### Exercise directions
Everything from the line with "The width and height of the screenshot is (2380, 1547)." to the end of the data below must be returned exactly as it is, and nothing besides.

### Task input
----------------
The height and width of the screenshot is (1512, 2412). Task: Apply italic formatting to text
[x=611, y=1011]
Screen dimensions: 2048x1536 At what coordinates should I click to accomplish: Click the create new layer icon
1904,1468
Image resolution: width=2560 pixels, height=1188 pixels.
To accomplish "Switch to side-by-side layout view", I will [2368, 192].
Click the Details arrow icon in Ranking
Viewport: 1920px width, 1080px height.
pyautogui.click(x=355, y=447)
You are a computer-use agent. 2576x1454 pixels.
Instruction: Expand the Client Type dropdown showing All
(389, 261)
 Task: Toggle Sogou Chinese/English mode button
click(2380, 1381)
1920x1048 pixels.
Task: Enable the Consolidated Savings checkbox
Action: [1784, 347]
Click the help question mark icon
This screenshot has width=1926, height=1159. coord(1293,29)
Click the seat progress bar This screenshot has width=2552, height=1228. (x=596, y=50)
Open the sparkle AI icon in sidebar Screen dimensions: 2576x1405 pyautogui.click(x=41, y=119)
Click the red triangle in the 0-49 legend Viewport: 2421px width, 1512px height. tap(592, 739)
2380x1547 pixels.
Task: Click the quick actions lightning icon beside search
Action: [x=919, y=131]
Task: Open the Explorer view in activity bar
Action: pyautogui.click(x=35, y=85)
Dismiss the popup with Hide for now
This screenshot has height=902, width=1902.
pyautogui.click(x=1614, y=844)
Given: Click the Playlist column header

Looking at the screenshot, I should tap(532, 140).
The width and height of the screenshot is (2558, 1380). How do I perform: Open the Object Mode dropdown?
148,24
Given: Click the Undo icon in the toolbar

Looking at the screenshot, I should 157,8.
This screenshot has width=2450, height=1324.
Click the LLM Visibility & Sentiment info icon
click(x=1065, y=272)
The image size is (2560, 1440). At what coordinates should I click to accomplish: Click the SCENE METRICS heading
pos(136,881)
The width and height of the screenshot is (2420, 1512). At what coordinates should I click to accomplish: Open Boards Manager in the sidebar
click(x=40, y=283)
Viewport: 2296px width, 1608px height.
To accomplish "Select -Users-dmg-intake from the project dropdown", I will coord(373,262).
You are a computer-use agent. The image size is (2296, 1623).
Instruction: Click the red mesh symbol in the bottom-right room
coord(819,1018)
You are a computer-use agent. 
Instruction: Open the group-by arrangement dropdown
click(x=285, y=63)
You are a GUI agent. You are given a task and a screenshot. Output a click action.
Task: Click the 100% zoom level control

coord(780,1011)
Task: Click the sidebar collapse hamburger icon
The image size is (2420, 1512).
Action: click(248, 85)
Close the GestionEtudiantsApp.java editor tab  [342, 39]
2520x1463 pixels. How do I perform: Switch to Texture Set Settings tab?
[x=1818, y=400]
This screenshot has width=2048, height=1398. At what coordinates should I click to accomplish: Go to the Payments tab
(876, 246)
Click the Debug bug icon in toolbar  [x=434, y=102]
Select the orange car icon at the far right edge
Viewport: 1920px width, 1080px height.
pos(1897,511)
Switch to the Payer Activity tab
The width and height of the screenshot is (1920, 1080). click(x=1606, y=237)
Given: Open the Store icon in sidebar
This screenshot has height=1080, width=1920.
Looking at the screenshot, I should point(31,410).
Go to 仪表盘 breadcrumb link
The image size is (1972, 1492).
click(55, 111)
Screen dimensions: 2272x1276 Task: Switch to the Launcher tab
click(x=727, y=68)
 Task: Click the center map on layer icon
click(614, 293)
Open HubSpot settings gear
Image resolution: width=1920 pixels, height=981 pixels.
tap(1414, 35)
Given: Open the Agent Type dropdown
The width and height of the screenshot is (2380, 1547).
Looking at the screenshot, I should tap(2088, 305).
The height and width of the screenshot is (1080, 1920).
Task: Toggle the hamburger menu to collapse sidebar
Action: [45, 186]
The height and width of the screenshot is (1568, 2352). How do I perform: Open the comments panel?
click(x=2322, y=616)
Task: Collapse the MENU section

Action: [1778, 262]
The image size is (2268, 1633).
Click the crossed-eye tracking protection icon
----------------
### Answer to this task
The width and height of the screenshot is (2380, 1547).
Looking at the screenshot, I should tap(2088, 305).
The height and width of the screenshot is (1080, 1920).
Task: Toggle the hamburger menu to collapse sidebar
Action: [45, 186]
The height and width of the screenshot is (1568, 2352). How do I perform: Open the comments panel?
click(x=2322, y=616)
Task: Collapse the MENU section

Action: [1778, 262]
The image size is (2268, 1633).
Click the crossed-eye tracking protection icon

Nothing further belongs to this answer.